◆ WRITTEN TASK ◆
Retype the material from the line containing "You are a computer-use agent. Viewport: 1366px" through the end of the material, with both ends included, and leave out the pictures.

◆ RECORDS SUPPLIED ◆
•••••
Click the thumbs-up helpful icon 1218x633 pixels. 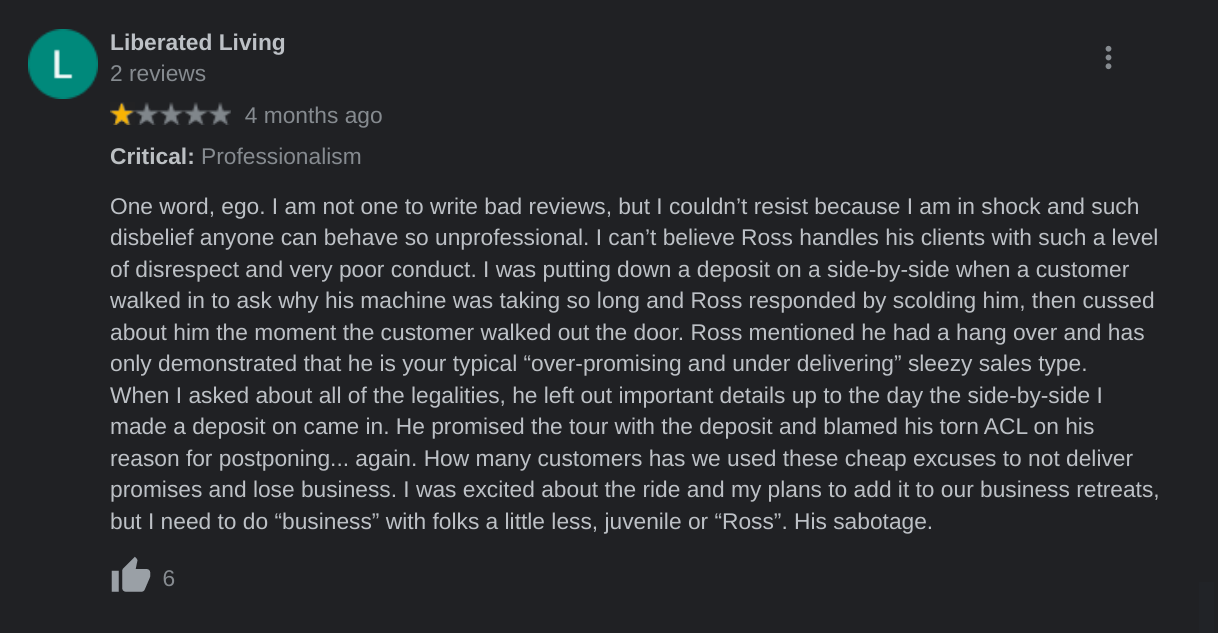130,576
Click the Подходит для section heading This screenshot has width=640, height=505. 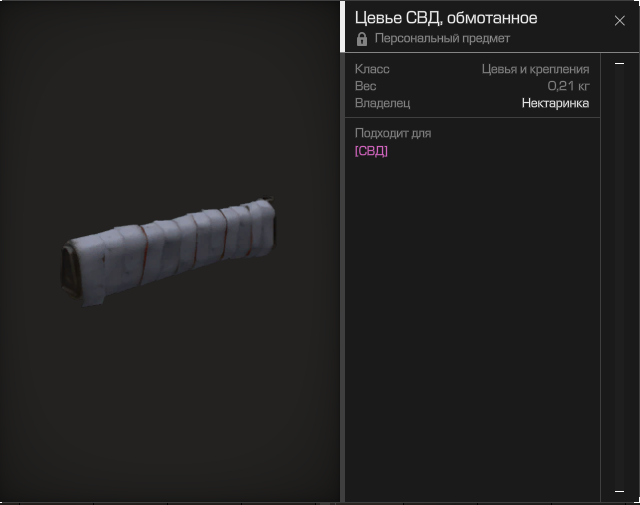pos(393,133)
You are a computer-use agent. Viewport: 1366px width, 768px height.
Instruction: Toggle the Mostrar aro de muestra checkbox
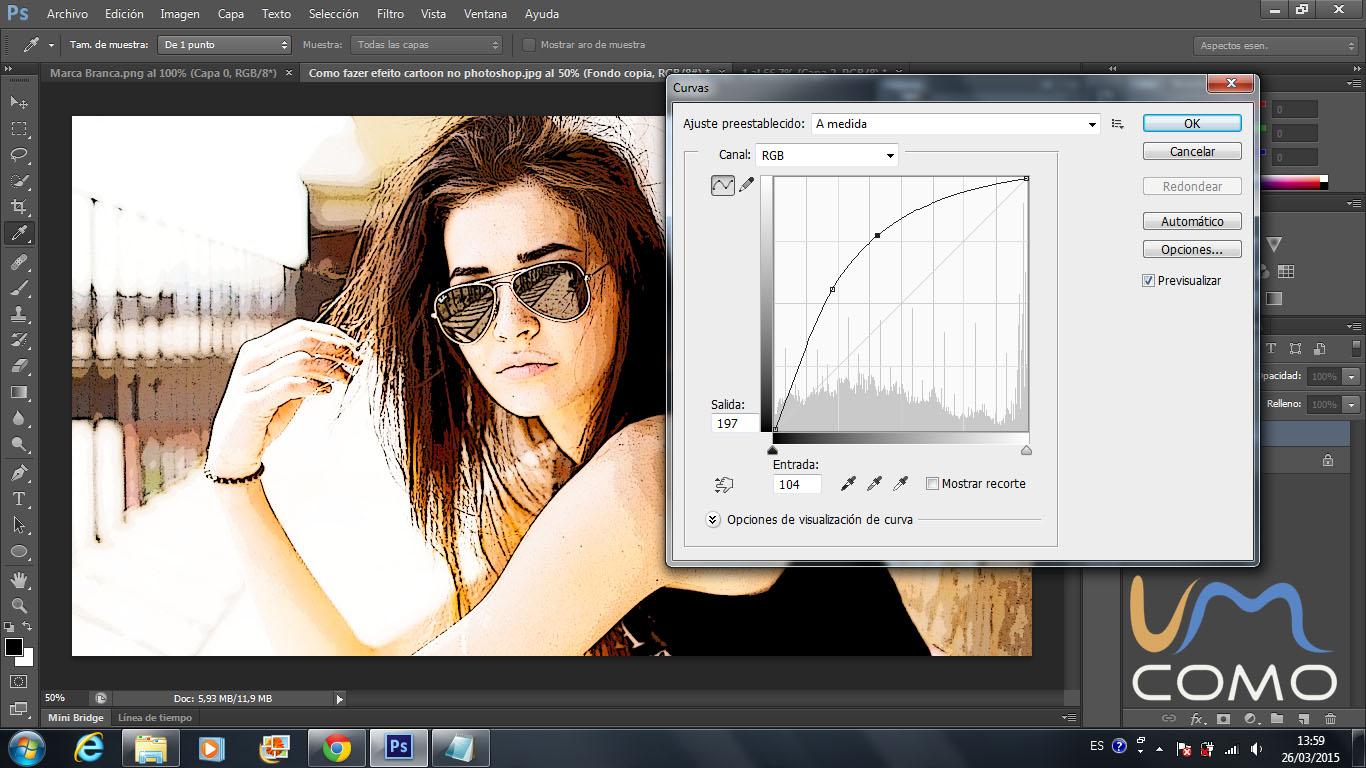529,45
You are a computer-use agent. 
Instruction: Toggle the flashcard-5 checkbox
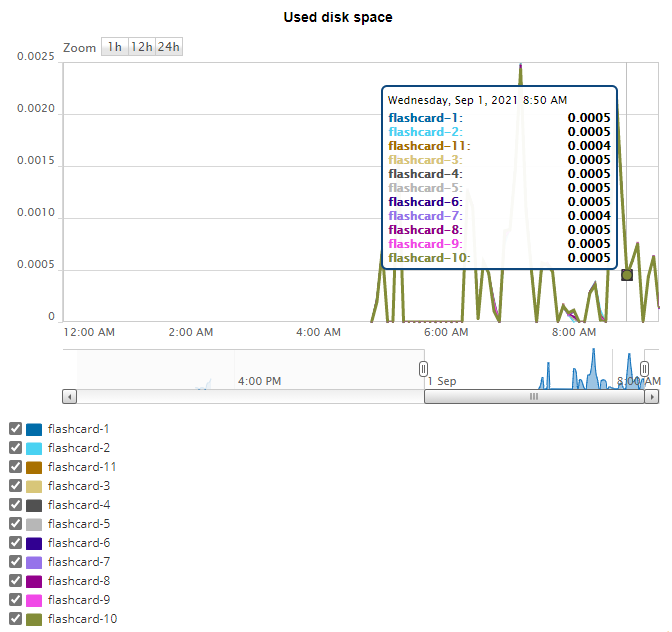(x=15, y=523)
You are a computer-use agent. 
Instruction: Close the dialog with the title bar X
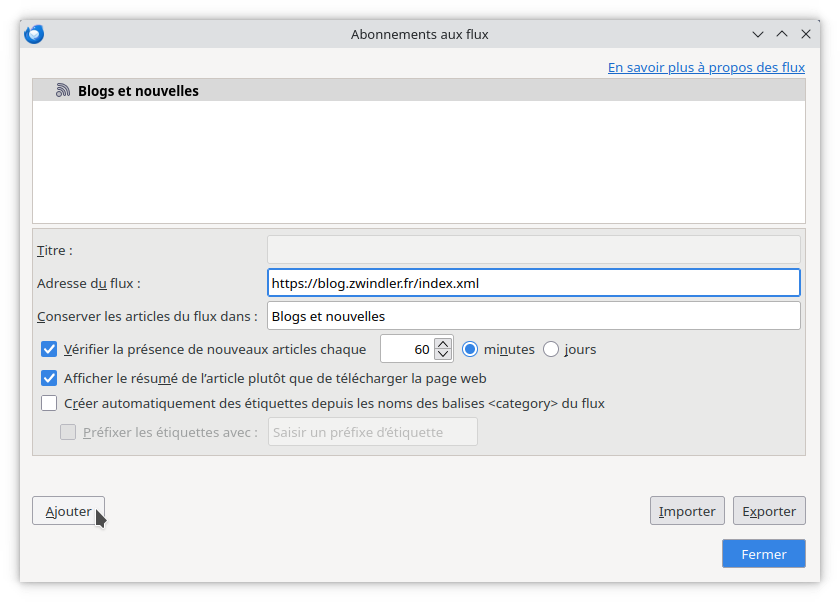[805, 34]
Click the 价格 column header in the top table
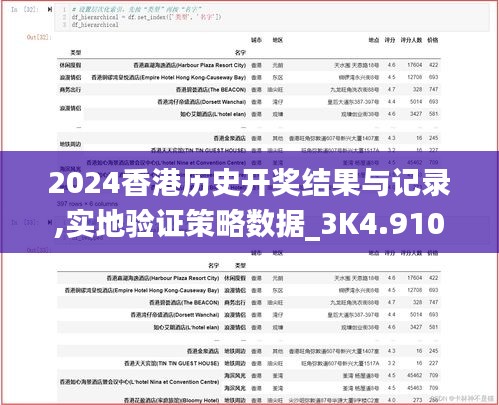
•••••
◆ WRITTEN REPLY ◆
You are a computer-use agent. Viewport: 1366px width, 768px height.
Instruction: Toggle the Mostrar aro de muestra checkbox
529,45
You are a computer-use agent. 
Instruction: Toggle the flashcard-5 checkbox
(x=15, y=523)
You are a computer-use agent. 
Instruction: Close the dialog with the title bar X
[805, 34]
Click the 价格 column header in the top table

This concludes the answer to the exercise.